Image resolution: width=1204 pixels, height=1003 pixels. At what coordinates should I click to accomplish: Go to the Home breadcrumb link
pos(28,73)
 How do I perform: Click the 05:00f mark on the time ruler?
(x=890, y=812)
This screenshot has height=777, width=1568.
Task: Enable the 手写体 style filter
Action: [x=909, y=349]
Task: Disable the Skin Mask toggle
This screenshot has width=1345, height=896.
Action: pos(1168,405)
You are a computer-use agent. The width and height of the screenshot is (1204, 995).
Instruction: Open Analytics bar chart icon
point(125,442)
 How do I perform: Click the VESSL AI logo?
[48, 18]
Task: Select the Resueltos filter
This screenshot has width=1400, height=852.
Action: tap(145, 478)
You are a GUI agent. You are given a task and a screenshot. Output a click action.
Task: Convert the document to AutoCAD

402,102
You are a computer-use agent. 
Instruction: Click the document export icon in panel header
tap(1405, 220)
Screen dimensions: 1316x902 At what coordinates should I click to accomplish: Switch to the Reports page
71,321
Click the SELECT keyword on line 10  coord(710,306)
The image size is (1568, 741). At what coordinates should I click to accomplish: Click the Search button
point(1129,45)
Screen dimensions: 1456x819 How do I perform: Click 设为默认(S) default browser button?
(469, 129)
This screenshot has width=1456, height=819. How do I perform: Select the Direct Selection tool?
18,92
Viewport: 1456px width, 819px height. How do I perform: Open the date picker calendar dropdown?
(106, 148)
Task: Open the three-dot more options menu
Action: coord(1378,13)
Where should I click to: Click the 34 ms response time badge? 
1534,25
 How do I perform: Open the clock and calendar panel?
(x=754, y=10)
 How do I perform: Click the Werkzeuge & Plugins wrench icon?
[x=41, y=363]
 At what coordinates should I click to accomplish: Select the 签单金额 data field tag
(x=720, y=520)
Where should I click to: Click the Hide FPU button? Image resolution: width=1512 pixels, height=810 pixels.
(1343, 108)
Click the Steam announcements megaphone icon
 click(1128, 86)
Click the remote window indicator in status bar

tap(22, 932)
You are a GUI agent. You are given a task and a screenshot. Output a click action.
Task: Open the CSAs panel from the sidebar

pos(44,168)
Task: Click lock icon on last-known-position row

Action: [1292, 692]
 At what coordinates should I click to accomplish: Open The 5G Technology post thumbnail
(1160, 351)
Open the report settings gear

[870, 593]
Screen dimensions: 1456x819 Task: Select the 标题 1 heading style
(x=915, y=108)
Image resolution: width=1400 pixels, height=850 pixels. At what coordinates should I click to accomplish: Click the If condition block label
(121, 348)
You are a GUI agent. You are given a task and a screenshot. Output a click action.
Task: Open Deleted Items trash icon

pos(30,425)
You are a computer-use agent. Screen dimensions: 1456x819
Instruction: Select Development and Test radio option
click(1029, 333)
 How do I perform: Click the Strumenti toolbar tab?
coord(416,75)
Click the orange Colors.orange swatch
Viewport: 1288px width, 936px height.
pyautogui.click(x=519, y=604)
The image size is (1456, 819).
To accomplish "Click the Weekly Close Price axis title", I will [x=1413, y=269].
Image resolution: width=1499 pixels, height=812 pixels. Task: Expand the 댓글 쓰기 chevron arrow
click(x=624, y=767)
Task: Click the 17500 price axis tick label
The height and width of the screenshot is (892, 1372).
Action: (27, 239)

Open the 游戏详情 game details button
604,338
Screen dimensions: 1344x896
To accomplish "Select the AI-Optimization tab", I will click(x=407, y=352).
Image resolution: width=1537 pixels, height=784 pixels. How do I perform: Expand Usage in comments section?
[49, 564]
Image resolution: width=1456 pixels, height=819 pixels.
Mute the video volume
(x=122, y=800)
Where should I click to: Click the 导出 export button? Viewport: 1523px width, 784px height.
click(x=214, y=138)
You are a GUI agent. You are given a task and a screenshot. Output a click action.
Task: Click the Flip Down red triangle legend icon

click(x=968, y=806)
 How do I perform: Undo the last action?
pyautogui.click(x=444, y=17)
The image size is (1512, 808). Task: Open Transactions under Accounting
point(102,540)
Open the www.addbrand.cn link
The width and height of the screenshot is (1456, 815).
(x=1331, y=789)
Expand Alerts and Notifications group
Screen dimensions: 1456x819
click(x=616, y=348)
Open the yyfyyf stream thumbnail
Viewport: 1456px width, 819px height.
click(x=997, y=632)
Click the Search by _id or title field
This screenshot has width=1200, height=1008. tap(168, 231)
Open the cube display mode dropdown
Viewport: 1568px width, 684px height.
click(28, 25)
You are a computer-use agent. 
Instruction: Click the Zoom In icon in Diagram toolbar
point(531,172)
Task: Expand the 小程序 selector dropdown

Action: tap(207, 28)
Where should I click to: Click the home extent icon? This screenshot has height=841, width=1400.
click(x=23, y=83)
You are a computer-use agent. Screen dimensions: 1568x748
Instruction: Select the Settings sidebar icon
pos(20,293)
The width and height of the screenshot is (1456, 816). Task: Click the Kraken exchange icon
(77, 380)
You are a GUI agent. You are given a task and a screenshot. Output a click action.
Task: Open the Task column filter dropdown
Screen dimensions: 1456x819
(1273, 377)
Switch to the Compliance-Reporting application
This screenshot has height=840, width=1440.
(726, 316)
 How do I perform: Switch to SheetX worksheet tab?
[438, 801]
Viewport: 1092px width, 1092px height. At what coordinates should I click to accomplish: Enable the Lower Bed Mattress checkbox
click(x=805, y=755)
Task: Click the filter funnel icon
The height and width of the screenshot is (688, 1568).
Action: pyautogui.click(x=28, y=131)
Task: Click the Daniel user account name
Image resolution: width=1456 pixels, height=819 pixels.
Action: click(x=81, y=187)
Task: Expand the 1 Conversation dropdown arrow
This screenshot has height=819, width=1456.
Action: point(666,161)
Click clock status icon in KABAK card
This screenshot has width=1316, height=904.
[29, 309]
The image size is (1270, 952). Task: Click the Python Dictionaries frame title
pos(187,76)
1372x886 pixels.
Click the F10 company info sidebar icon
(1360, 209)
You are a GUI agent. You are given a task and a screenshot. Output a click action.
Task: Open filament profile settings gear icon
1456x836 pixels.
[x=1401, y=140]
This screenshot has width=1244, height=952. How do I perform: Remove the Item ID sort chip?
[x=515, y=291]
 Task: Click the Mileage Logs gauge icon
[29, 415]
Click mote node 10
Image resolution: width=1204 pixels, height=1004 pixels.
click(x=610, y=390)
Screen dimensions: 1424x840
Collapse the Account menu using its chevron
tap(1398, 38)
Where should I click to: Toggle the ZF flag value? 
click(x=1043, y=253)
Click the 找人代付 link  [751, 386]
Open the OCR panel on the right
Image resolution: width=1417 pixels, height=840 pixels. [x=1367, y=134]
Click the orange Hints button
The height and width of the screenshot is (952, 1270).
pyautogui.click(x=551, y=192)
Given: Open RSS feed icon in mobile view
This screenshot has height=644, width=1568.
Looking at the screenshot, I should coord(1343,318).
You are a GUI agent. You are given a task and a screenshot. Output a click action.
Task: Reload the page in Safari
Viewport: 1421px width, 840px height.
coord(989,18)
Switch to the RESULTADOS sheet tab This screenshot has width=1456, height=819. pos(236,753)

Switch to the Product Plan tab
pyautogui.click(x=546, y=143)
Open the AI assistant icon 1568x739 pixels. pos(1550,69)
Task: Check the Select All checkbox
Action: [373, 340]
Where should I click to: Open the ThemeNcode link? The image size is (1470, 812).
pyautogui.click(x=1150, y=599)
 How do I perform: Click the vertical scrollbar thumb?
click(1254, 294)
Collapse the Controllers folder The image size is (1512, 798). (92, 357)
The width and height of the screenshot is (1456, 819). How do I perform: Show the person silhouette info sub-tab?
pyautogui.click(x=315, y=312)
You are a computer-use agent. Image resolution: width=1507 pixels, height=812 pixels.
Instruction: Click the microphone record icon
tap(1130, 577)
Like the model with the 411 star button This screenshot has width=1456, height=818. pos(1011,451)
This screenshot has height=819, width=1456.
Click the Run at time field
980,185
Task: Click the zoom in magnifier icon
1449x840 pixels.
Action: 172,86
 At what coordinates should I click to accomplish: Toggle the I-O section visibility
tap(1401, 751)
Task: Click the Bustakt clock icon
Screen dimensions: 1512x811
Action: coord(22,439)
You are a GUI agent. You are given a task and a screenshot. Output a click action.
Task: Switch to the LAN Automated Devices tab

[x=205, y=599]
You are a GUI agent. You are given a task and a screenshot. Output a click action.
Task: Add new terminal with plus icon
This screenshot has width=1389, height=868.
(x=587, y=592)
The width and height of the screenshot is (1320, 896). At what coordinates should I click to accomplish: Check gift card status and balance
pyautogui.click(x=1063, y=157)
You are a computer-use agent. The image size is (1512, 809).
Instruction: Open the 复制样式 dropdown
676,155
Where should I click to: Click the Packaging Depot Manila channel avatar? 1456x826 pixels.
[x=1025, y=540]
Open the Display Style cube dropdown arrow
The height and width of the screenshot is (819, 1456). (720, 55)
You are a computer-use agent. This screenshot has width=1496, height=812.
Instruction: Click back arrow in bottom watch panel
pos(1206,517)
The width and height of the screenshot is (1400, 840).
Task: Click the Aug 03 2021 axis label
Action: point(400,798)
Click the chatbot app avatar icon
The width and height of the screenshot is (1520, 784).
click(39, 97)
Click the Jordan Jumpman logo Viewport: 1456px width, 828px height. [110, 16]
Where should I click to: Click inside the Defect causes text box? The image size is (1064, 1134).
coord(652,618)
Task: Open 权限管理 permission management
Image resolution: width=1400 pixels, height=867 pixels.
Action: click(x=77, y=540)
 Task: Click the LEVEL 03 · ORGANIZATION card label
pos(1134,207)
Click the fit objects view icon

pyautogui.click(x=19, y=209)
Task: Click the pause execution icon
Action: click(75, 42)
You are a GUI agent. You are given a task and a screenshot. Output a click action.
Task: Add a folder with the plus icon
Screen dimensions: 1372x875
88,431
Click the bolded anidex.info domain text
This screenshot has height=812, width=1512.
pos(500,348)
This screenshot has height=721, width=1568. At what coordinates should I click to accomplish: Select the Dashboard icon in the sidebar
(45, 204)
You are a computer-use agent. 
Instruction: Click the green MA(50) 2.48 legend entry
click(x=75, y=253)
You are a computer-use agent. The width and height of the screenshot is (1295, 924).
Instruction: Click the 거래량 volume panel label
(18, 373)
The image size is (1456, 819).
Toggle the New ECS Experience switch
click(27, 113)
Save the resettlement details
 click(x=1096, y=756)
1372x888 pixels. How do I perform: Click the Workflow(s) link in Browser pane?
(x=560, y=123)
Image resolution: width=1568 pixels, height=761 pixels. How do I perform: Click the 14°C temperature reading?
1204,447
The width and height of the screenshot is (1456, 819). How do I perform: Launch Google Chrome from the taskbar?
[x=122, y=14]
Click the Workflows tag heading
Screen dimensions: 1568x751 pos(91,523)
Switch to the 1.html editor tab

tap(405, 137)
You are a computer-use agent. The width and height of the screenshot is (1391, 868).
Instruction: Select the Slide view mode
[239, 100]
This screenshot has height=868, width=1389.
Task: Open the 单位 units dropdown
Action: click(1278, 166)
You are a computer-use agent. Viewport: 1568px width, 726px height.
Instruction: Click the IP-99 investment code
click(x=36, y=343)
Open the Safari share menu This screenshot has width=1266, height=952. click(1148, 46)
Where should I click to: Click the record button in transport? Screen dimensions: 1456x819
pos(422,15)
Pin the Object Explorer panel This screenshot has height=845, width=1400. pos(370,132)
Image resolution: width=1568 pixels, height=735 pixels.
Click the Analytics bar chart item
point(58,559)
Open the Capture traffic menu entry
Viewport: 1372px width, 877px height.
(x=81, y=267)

■ ■ ■ ■ ■ ■ ■

Directions for this task: Out of the data above, transcribe exactly and only the lines starting with the line that has "Task: Expand the 小程序 selector dropdown" and going on through the line that has "You are a computer-use agent. Screen dimensions: 1568x748", both included.

Finished task:
Task: Expand the 小程序 selector dropdown

Action: tap(207, 28)
Where should I click to: Click the home extent icon? This screenshot has height=841, width=1400.
click(x=23, y=83)
You are a computer-use agent. Screen dimensions: 1568x748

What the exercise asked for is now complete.